В течение этого года служат сорок служб, каждая стоимостью по франку, за упокой души умершего.
Затем, в годовщину смерти, женщины из других семей приходят снова и провожают родственниц покойного в церковь: для тех это первый за год выход из дома.
По истечении года вспоминать о мертвом уже не считается обязательным.
Покинув армянскую семью, мы отправились в дом татарской семьи.
Проникнуть туда было труднее, хотя то, что нам предстояло там увидеть, было менее красиво.
Каждый татарин имеет у себя в доме гарем, к которому он относится тем более ревниво, что в средних слоях этот гарем ограничен четырьмя законными женами, разрешенными Магометом.
Наш хозяин имел их сполна, но в число этих четырех жен входила негритянка с двумя негритятами.
У остальных жен тоже были дети, и общее число их доходило до восьми — десяти; все они бегали, копошились, скакали на четвереньках, как лягушки, сновали под мебелью, как ящерицы, но при этом были движимы одним общим желанием: оказаться подальше от нас.
Четыре женщины, одетые в свои лучшие платья, выстроились в ряд одна за другой, застыв в глубине строя и, так сказать, пребывая под защитой своего общего супруга, стоявшего перед ними, как капрал перед взводом.
Все это происходило в стенах маленькой комнатки площадью в двенадцать квадратных футов, где всю обстановку составляли огромный диван и большие деревянные сундуки с инкрустацией из перламутра, о которых так часто говорится в "Тысяче и одной ночи" и которые служат для того, чтобы перевозить в них товар, а главное, для того, чтобы прятать там любовников.
За несколько минут мы вполне оценили радости многоженства и утехи гарема, и, поскольку нам уже было более чем достаточно мусульманского блаженства, мы вышли на улицу, чтобы вдохнуть воздуха, менее насыщенного азотом и углекислотой.
Вернувшись в дом г-на Струве, где была устроена наша штаб-квартира, мы нашли там посланца от князя Тюменя; князь передал нам свои приветствия и заверения в том, что мы доставим ему удовольствие, если посетим его через день, 29 октября, и прислал программу праздника, который он намеревался дать в нашу честь.
Кроме того, нам было позволено пригласить на этот праздник столько людей, сколько мы пожелаем.
Так как в Астрахани у нас не было ни одного знакомого, мы попросили г-на Струве распорядиться приглашениями по его усмотрению.
Что же касается следующего дня, то он был у нас полностью занят. Мне была предоставлена честь нанести третий удар по первой свае новой волжской плотины, которую в этот день закладывали; правом нанести два первых удара обладали, естественно, военный и гражданский губернаторы.

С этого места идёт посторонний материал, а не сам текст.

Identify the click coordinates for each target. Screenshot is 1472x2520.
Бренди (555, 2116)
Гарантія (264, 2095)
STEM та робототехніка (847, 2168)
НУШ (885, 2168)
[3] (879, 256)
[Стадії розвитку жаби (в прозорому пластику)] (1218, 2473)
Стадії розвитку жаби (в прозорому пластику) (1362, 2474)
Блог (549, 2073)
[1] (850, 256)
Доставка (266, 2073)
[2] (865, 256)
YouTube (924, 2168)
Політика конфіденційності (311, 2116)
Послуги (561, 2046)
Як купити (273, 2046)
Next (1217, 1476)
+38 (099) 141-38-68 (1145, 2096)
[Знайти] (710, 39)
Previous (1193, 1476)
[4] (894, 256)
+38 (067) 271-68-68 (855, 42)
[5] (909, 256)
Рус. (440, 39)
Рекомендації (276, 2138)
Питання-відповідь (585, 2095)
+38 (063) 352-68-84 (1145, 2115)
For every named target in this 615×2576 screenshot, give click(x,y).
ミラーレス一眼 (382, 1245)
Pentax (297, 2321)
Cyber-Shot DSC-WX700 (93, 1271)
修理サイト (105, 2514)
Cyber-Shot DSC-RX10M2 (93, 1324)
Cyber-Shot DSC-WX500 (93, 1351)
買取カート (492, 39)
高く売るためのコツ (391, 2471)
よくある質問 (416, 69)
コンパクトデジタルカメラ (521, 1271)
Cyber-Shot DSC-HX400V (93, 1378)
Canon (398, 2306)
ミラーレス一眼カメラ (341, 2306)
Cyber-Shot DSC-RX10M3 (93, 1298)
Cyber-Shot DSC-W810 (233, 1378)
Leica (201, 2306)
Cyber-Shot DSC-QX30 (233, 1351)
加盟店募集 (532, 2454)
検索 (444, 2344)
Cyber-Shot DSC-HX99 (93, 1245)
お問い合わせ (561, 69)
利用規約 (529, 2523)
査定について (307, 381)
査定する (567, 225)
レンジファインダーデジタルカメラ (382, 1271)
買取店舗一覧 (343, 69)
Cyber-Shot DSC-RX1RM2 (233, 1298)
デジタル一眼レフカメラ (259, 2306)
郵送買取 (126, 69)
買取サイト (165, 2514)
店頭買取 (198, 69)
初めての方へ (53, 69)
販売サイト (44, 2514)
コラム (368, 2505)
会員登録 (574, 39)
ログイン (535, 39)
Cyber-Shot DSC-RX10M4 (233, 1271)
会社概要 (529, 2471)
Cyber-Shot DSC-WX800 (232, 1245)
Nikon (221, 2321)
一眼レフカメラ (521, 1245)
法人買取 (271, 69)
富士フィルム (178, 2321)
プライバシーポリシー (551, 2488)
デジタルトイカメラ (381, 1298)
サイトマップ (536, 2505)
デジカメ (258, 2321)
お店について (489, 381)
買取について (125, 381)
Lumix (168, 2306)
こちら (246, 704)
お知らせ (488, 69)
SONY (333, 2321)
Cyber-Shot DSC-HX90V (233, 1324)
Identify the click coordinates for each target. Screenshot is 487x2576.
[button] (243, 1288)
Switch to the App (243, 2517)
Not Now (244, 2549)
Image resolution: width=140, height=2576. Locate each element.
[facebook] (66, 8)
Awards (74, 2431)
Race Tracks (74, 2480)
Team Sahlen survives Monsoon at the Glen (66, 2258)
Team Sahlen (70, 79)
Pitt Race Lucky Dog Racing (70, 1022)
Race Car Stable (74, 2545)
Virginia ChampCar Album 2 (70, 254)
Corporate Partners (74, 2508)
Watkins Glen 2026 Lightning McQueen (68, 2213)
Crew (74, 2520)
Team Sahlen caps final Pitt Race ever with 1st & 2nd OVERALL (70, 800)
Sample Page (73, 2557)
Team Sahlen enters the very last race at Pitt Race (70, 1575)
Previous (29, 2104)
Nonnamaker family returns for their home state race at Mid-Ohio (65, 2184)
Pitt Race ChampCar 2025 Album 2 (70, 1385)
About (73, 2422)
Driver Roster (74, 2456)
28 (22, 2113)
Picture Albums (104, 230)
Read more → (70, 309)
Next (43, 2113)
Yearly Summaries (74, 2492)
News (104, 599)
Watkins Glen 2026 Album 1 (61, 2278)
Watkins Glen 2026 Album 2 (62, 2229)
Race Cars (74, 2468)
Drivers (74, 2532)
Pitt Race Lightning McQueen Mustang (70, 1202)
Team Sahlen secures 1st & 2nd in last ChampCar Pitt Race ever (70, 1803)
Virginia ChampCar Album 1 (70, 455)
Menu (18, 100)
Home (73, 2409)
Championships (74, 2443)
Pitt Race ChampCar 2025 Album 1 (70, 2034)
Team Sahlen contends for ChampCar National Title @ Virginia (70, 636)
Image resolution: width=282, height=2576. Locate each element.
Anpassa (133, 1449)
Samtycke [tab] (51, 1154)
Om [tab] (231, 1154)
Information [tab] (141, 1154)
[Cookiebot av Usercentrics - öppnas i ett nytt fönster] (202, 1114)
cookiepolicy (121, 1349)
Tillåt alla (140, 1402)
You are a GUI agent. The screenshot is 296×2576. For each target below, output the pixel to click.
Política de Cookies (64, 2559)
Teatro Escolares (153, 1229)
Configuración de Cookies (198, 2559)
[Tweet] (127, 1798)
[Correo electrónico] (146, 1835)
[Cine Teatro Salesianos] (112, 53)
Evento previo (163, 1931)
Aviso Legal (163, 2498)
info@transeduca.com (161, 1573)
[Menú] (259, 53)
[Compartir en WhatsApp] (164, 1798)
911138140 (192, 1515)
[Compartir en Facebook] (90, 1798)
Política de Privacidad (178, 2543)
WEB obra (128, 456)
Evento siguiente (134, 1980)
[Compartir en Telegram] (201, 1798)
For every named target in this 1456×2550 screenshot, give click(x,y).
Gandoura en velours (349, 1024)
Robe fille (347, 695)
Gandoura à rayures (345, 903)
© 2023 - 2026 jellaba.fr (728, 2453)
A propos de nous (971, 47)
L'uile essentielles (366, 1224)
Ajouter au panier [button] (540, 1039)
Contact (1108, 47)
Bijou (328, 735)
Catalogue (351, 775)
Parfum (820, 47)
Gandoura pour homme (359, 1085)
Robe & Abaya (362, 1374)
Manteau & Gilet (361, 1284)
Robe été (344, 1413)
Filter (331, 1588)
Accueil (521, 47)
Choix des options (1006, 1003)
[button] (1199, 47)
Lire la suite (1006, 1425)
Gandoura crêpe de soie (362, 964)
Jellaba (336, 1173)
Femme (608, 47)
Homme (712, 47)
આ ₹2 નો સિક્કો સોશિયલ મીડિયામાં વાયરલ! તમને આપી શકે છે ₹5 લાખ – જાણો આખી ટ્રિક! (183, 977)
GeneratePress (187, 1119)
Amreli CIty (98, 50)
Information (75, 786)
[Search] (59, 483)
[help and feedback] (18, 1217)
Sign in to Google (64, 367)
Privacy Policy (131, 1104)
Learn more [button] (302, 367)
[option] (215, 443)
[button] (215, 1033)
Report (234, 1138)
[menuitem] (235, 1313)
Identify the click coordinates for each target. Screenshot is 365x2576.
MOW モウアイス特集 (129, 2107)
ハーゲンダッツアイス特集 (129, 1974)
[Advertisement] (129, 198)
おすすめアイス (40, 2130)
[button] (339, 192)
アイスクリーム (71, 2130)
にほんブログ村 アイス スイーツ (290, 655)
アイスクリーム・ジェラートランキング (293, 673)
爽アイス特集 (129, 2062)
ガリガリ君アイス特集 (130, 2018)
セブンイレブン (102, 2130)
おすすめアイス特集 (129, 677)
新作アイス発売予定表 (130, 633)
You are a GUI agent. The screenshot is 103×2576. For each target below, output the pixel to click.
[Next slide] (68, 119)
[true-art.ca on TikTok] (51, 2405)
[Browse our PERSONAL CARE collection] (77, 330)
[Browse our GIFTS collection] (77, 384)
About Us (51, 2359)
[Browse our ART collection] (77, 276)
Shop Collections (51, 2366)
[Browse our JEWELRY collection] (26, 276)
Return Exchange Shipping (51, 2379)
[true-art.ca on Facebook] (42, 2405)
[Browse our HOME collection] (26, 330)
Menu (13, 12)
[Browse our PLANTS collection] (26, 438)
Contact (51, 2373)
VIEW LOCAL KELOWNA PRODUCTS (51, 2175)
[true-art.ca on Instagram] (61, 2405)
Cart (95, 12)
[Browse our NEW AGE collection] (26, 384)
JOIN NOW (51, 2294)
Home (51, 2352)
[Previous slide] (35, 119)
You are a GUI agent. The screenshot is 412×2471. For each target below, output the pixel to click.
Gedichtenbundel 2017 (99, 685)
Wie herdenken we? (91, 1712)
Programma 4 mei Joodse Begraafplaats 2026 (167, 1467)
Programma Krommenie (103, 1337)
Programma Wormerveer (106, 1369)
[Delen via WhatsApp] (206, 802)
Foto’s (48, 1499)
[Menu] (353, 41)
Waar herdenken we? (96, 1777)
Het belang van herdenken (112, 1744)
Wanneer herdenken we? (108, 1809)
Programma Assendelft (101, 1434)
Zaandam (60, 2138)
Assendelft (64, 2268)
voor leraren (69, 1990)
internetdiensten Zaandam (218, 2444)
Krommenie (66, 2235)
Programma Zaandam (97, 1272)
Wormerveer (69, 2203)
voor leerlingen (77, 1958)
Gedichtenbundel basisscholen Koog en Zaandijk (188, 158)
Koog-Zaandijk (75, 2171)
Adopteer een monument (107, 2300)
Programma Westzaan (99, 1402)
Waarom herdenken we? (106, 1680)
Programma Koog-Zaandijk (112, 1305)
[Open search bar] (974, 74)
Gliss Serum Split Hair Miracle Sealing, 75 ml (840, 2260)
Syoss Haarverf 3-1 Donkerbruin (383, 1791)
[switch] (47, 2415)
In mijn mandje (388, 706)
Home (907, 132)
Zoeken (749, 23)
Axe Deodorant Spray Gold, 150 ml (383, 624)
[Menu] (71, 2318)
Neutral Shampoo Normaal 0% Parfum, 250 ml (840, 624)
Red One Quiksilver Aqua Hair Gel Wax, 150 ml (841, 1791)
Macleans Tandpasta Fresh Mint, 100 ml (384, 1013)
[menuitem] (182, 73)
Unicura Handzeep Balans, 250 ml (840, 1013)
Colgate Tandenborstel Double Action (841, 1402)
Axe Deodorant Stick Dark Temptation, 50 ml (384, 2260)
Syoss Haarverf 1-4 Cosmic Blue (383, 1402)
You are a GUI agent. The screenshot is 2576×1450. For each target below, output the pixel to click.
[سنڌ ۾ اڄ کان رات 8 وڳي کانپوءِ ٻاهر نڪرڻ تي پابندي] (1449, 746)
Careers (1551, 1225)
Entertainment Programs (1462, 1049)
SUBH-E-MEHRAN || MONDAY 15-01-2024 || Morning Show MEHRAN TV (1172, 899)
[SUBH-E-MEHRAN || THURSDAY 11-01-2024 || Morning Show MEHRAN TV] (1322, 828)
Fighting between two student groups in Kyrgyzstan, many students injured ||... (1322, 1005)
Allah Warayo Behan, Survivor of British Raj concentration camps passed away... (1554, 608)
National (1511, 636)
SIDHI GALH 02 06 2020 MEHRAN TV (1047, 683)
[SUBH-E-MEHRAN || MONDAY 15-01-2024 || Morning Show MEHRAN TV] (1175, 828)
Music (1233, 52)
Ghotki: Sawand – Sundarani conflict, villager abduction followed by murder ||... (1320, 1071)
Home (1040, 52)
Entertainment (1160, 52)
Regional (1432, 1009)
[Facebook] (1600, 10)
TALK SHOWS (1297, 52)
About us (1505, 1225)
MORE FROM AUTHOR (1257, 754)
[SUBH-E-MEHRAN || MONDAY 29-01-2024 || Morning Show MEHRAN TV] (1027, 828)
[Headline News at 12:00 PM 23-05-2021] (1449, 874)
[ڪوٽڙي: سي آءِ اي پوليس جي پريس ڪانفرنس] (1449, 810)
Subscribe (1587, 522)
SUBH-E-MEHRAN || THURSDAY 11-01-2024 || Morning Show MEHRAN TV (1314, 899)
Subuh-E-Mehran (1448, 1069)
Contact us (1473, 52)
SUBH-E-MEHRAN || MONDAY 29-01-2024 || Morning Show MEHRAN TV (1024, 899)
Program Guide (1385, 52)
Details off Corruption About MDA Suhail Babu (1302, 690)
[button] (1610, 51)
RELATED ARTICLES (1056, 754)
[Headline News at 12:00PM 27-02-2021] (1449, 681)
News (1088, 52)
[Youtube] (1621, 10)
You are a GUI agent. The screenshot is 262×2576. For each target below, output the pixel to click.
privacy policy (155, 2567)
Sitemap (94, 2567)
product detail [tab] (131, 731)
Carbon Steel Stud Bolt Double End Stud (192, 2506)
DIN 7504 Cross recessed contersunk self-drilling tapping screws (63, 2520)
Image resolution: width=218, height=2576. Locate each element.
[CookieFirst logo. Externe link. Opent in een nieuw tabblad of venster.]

До этой торжественной церемонии должна была состояться охота на островах, а после закладки плотины намечалась рыбная ловля на Волге.
Адмирал Машин предоставил в наше распоряжение судно, чтобы мы могли совершить эту прогулку.
Это же судно должно было на следующий день, в семь часов утра, стоять под парами, чтобы отвезти нас к князю Тюменю: большие почести оказать нам в Астрахани было невозможно.
В тот день, когда был принят этот двойной план, нас пригласили на обед к адмиралу.
Обеда этого мы ждали с определенным нетерпением. На этом приеме г-н Струве намеревался обратиться к адмиралу с несколько нескромной просьбой: предоставить нам пароход, который отвез бы нас по Каспийскому морю в Дербент и Баку.
Для начала скажу, что обед был превосходный и нашу просьбу удовлетворили.
Однако у меня сложилось впечатление, что адмиралу это согласие далось с некоторым трудом. Я сказал о своем наблюдении г-ну Струве, но он заверил меня, что мне это показалось.
Это путешествие предполагалось совершить на зверобойном судне русского флота, носившем название "Труп-ман"; оно отправилось к берегам Мазендерана, но его прибытия ждали со дня на день.
На следующий день, в восемь часов утра, мы отчалили от берега, прихватив с собой все наше охотничье снаряжение. Нас уверяли, что на островах мы найдем фазанов.
Нам предстояло проделать около двадцати верст. На это требовалось часа полтора, но, поскольку закладка плотины должна была состояться лишь в полдень, мы сели на корабль и отправились на охоту.
Господа, которым предстояло участвовать в церемонии, должны были торжественно явиться на нее вместе с войсками и духовенством.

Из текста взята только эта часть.